Apabila dia kaya, dia tetap teguh dengan sikap yang seharusnya sebagai orang
kaya seperti dermawan, berbuat kebajikan dan bersyukur.
Terjadi
khilaf pendapat ulama dalam menentukan mana lebih utama bagi kondisi yang
ketiga ini. Sebagian ulama berpendapat lebih utama fakir dan sebagian ulama
lain mengatakan lebih utama kaya. Kemudian ‘Izzuddin Abdussalam mengatakan,
pendapat yang terpilih adalah lebih utama kaya.[1]
Namun
demikian, ulama lain seperti al-Ghazali berpendapat fakir yang sabar lebih
utama dari orang kaya yang bersyukur.[2]
Dalil-dalil
kaya lebih utama dari fakir. Adapun dalil-dalil yang kemukakan oleh ‘Izzuddin
Abdussalam adalah sebagai berikut [3]:
1. Karena Nabi SAW memohon perlindungan kepada
Allah dari kefakiran dan tidak boleh dimaknai fakir tersebut dengan makna fakir
jiwa, karena khilaf zhahir dengan tanpa dalil. Redaksi hadits dimaksud berbunyi
:
أَن
رَسُول الله صَلَّى الله عَلَيْهِ وَسلم قَالَ اللَّهُمَّ إِنِّي أعوذ بك من
الْفقر و الْقلَّة والذلة،
Sesungguhnya
Rasulullah SAW mengatakan, sesungguhnya aku berlindung dengan-Mu dari
kefakiran, nestafa dan kehinaan. (H.R. Abu Daud, al-Nisa’i, Ibnu Hiban dan
al-Hakim. Al-Hakim mengatakan, hadits shahih atas syarat Muslim)[4]

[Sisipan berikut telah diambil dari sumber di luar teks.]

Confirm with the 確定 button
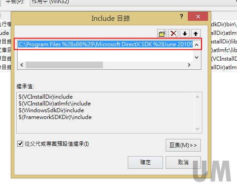 (145, 162)
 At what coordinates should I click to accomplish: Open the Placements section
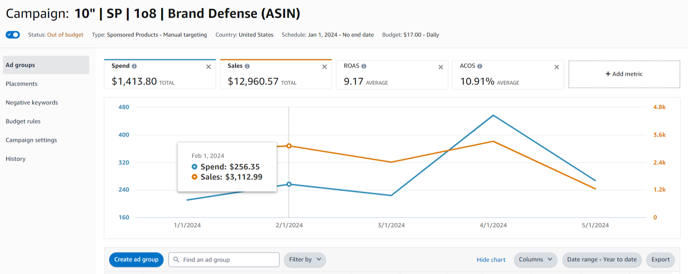(22, 84)
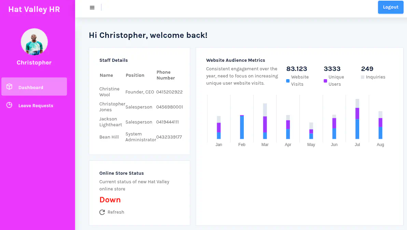The height and width of the screenshot is (230, 407).
Task: Click the Christine Wool staff name
Action: pyautogui.click(x=109, y=92)
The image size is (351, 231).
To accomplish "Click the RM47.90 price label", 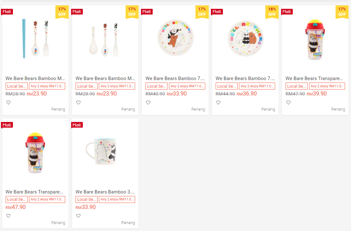I will click(x=16, y=207).
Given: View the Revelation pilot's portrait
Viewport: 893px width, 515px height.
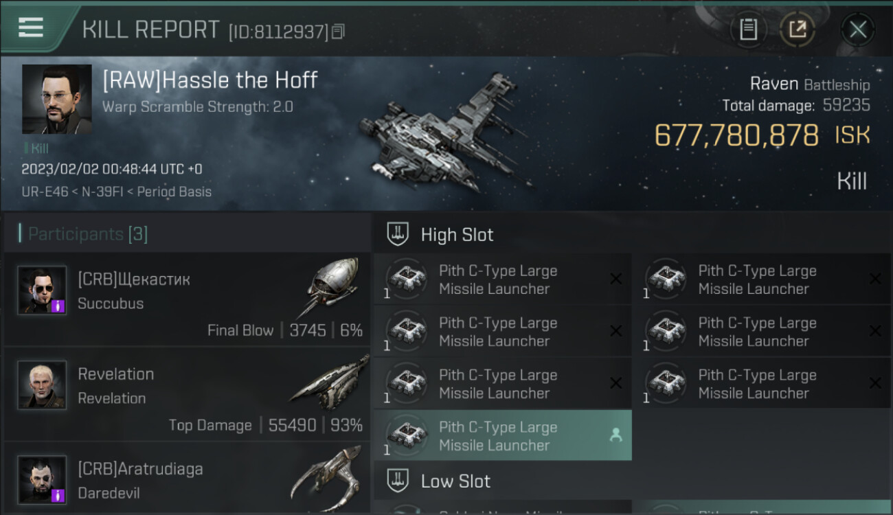Looking at the screenshot, I should tap(42, 385).
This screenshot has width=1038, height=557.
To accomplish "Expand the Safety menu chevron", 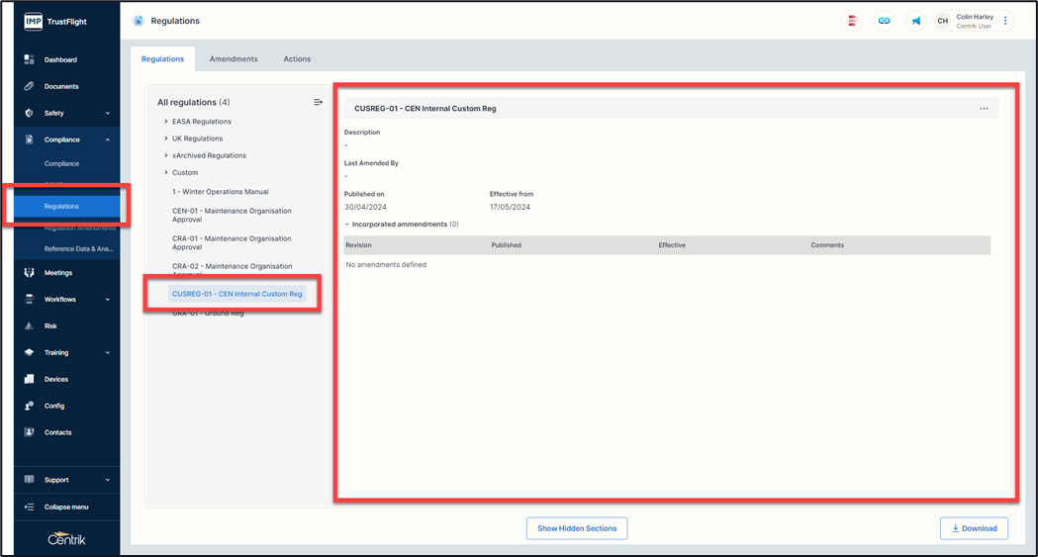I will pos(107,114).
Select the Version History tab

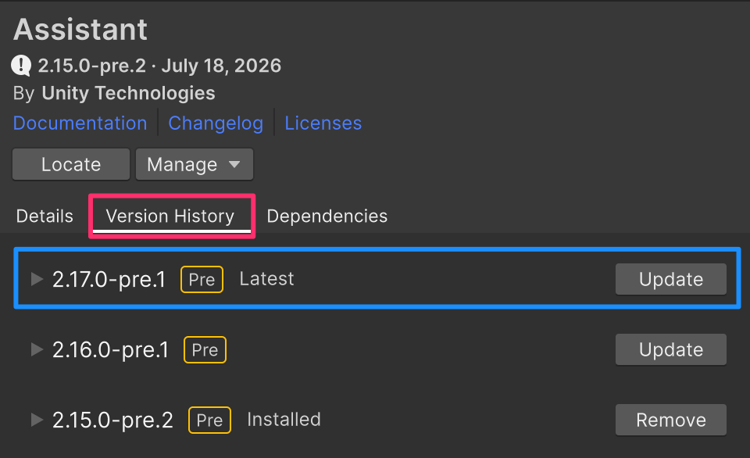(x=170, y=216)
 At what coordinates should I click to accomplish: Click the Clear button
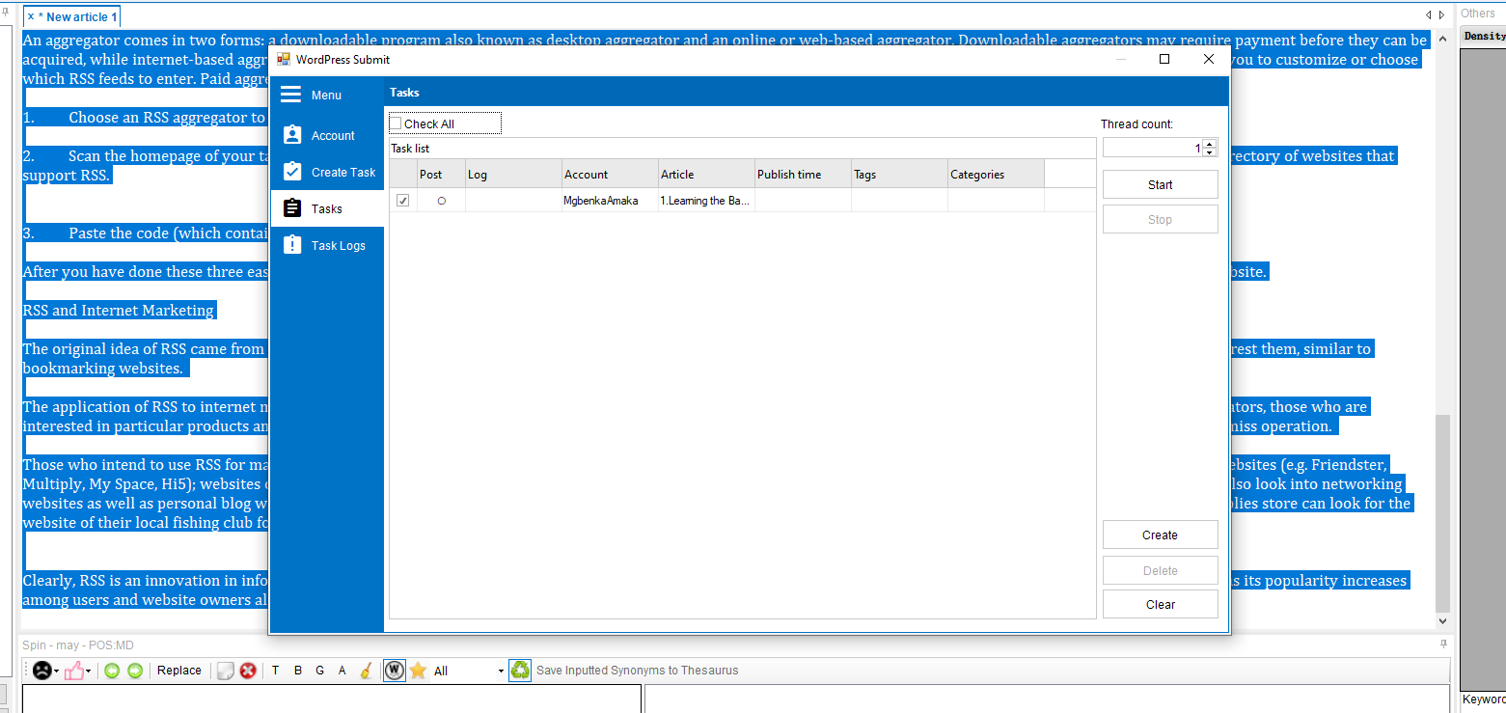[1160, 605]
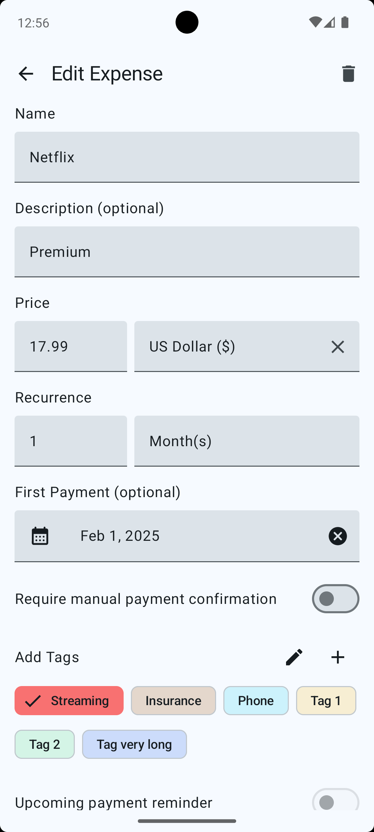Open the First Payment date field
The image size is (374, 832).
tap(187, 536)
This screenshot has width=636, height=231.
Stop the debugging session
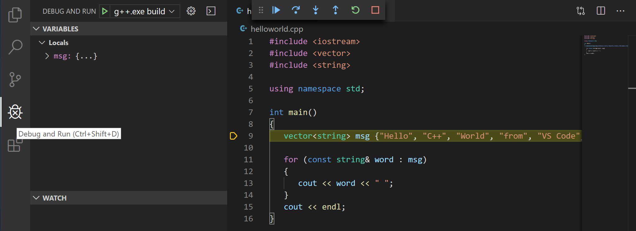click(x=375, y=10)
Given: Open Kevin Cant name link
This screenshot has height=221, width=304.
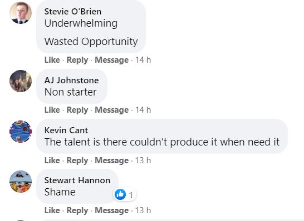Looking at the screenshot, I should click(66, 130).
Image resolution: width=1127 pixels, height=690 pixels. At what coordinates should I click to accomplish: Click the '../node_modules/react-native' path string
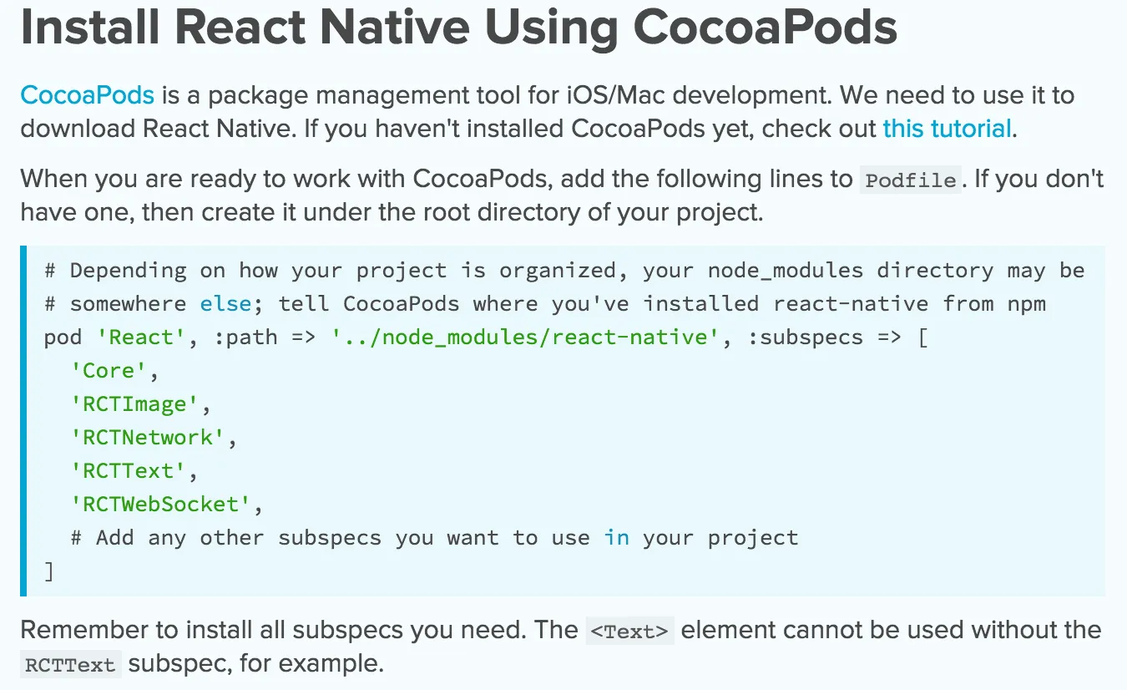(x=525, y=337)
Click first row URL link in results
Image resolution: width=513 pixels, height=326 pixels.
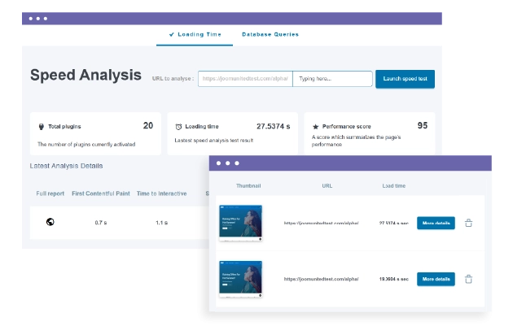322,223
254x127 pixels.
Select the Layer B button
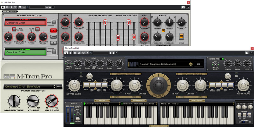point(53,43)
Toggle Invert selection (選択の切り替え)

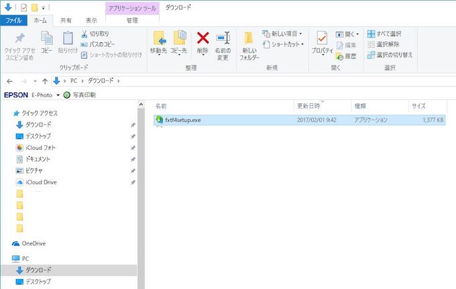pyautogui.click(x=388, y=55)
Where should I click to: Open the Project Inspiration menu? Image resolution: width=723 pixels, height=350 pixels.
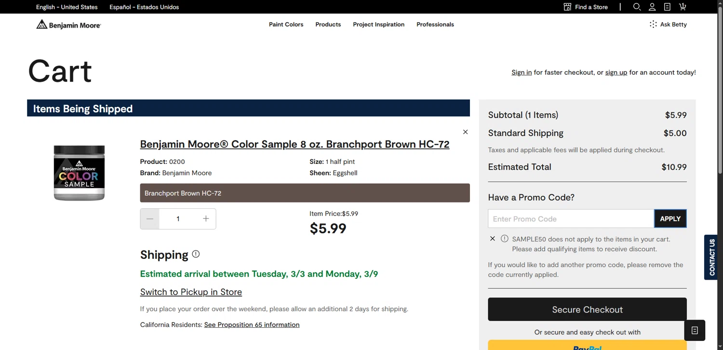(x=378, y=25)
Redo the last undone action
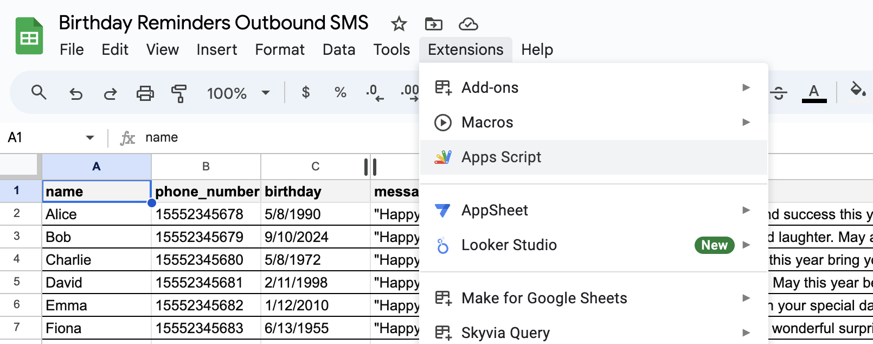 click(x=111, y=93)
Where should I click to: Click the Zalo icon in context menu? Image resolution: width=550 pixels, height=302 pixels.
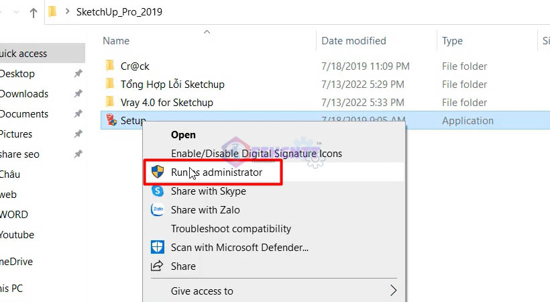[158, 210]
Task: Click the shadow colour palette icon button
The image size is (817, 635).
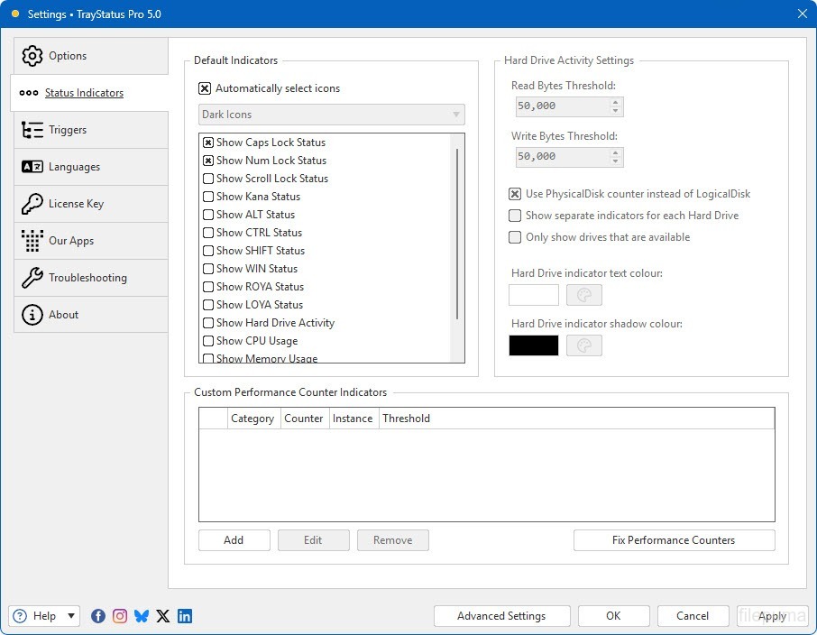Action: coord(583,345)
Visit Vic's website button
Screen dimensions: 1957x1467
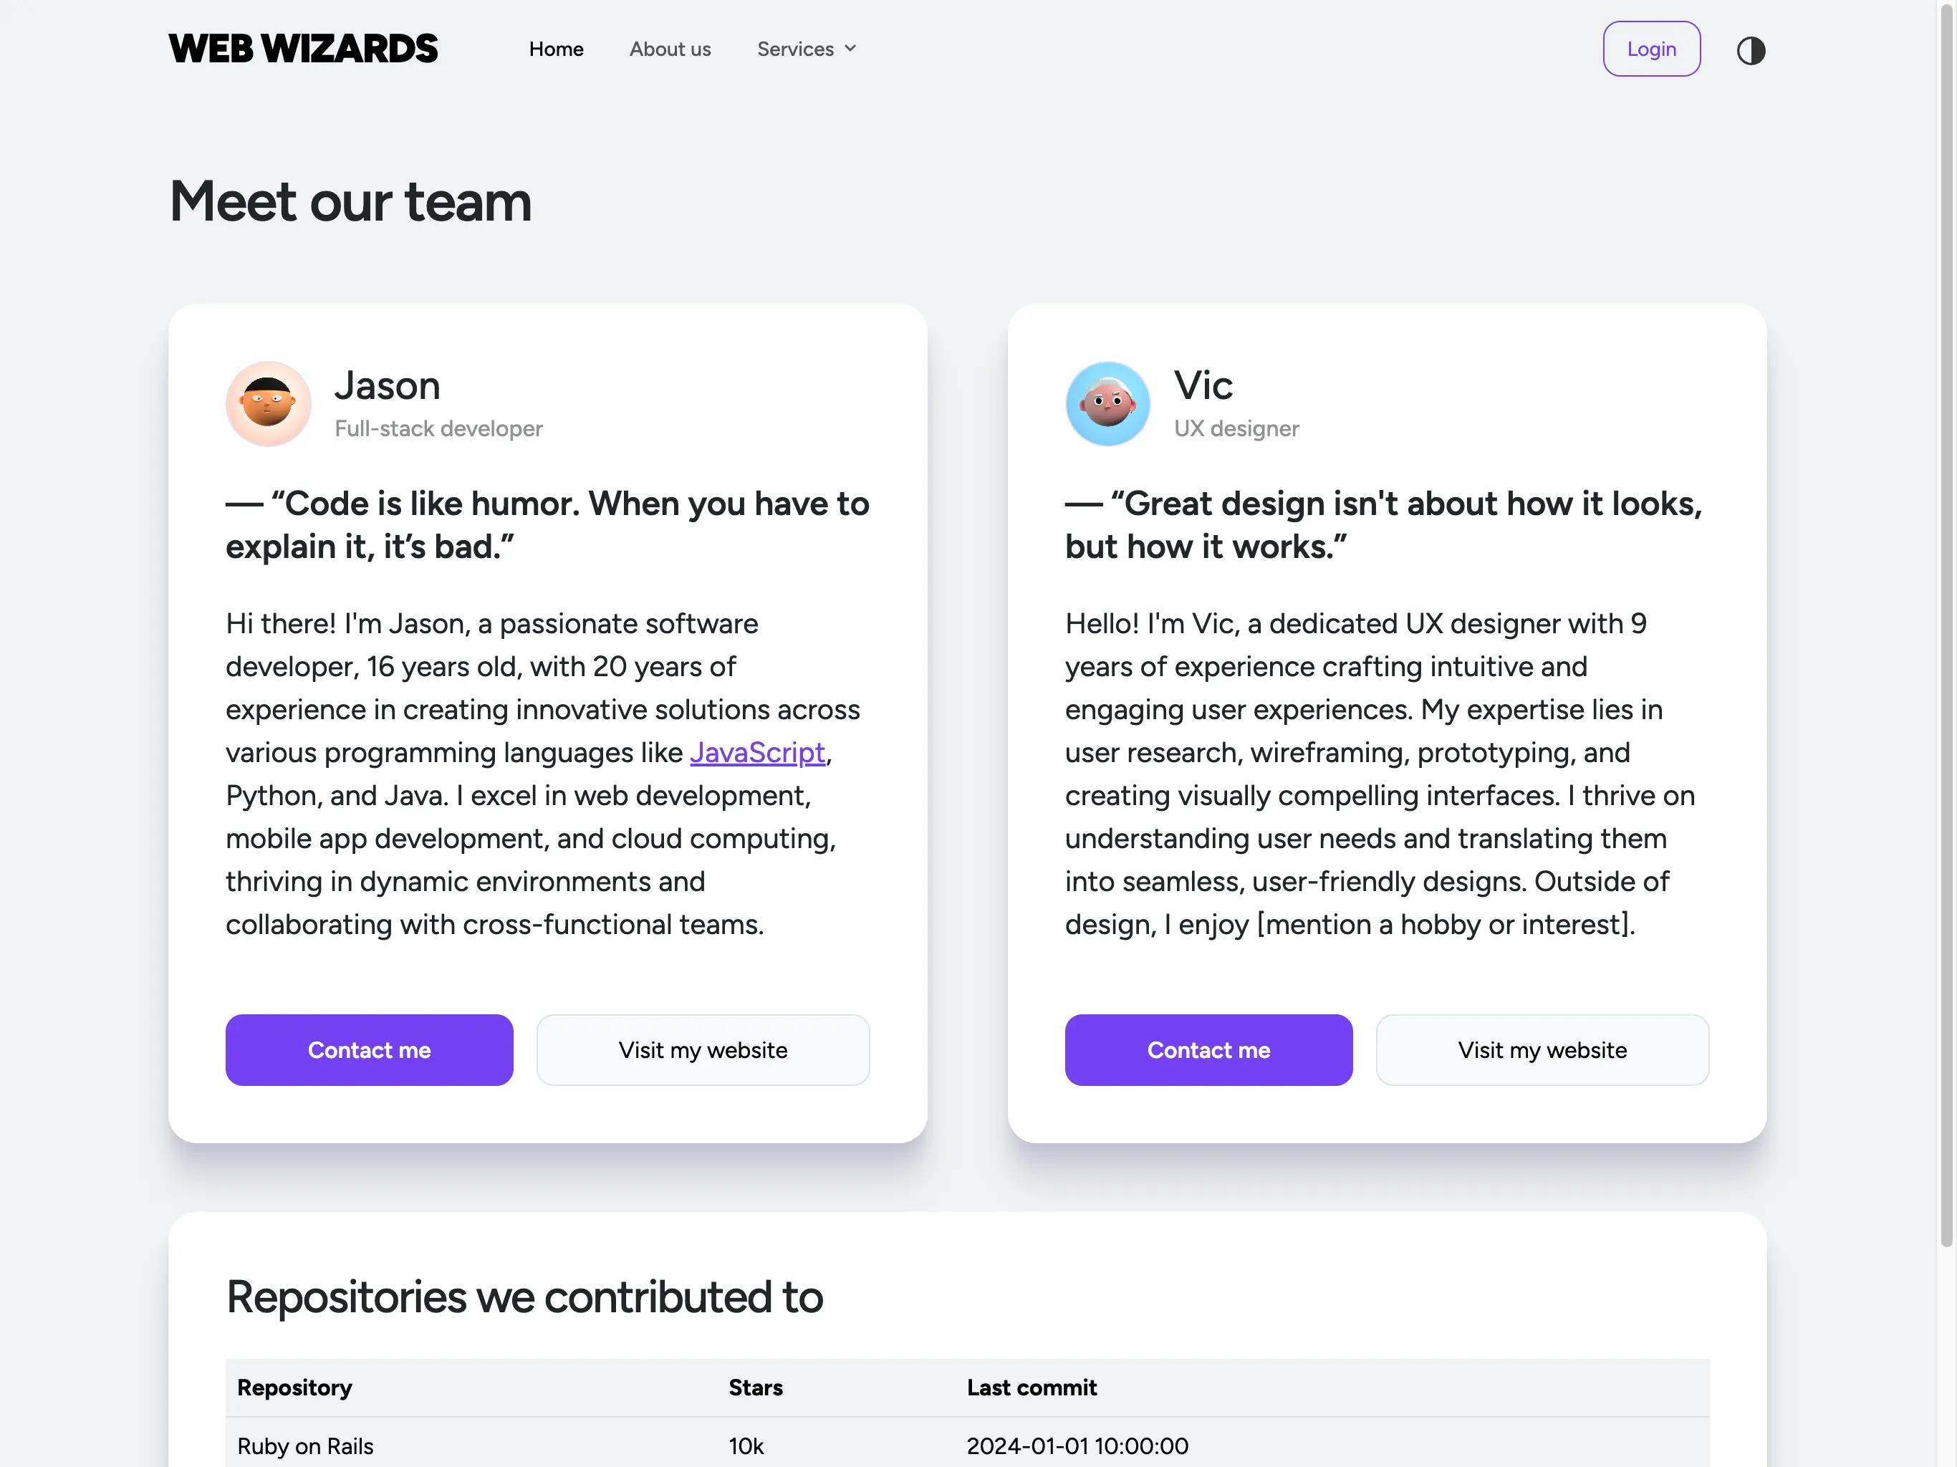(x=1541, y=1049)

2. Hadits riwayadari Abu Hurairah r.a., beliau
berkata :
أَتَى
فُقَرَاءُ الْمُسْلِمِينَ إلَى رَسُولِ اللَّهِ صَلَّى اللَّهُ عَلَيْهِ وَسَلَّمَ
فَقَالُوا يَا رَسُولَ اللَّهِ ذَهَبَ ذَوُو الْأَمْوَالِ بِالدَّرَجَاتِ الْعُلَا
وَالنَّعِيمِ الْمُقِيمِ يُعْتِقُونَ وَلَا نَجِدُ مَا نُعْتِقُ، وَيَتَصَدَّقُونَ
وَلَا نَجِدُ مَا نَتَصَدَّقُ، وَيُنْفِقُونَ وَلَا نَجِدُ مَا نُنْفِقُ؟ فَقَالَ
أَلَا أَدُلُّكُمْ عَلَى أَمْرٍ إذَا فَعَلْتُمُوهُ أَدْرَكْتُمْ بِهِ مَنْ كَانَ
قَبْلَكُمْ وَفُتُّمْ بِهِ مَنْ بَعْدَكُمْ؟ قَالُوا بَلَى، قَالَ: تُسَبِّحُونَ
اللَّهَ تَعَالَى وَتَحْمَدُونَهُ وَتُكَبِّرُونَهُ عَلَى إثْرِ كُلِّ صَلَاةٍ
ثَلَاثًا وَثَلَاثِينَ مَرَّةً فَلَمَّا صَنَعُوا ذَلِكَ سَمِعَ الْأَغْنِيَاءُ
بِذَلِكَ فَقَالُوا مِثْلَ مَا قَالُوا، فَذَهَبَ الْفُقَرَاءُ إلَى رَسُولِ
اللَّهِ صَلَّى اللَّهُ عَلَيْهِ وَسَلَّمَ فَأَخْبَرُوهُ أَنَّهُمْ قَدْ قَالُوا
مِثْلَ مَا قُلْنَا؟ فَقَالَ لَهُمْ رَسُولُ اللَّهِ صَلَّى اللَّهُ عَلَيْهِ
وَسَلَّمَ فَذَلِكَ فَضْلُ اللَّهِ
يُؤْتِيهِ مَنْ يَشَاءُ
Beberapa
para fakir dari kaum muslimin menemui Rasulullah SAW, mereka mengatakan, “Ya
Rasulullah!, orang-orang kaya hidup dengan derajat yang tinggi dan nikmat yang
cukup, mereka dapat memerdekakan hamba sahaya tetapi kami tidak dapat
melakukannya, mereka bersadaqah tapi kami tidak dapat melakukannya dan mereka
melakukan infaq tetapi kami tidak dapat melakukannya”.
Lalu
Rasulullah SAW bersabda : “Apakah belum pernah aku tunjukkan kepada kalian
suatu perkara apabila kalian lakukan, maka dengan sebabnya kalian akan sama
dengan orang-orang kaya sebelum kalian dan terluput darinya oleh orang-orang
sesudah kalian?”. Para fakir itu menjawab :”Benar”.
Rasulullah
SAW melanjutkan, “Kalian bertasbih kepada Allah Ta’ala, memuji-Nya dan
bertakbir pada setiap selesai shalat tiga puluh tiga kali.” Manakala
orang-orang fakir tersebut melakukannya, para orang kaya mendengarnya, lalu
orang-orang kayapun mengatakan apa yang dikatakan para fakir.
Kemudian
para fakir tersebutpun pergi menemui lagi Rasulullah SAW dengan memberitahukan
kepada beliau bahwa orang-orang kaya juga mengatakan apa yang mereka katakan.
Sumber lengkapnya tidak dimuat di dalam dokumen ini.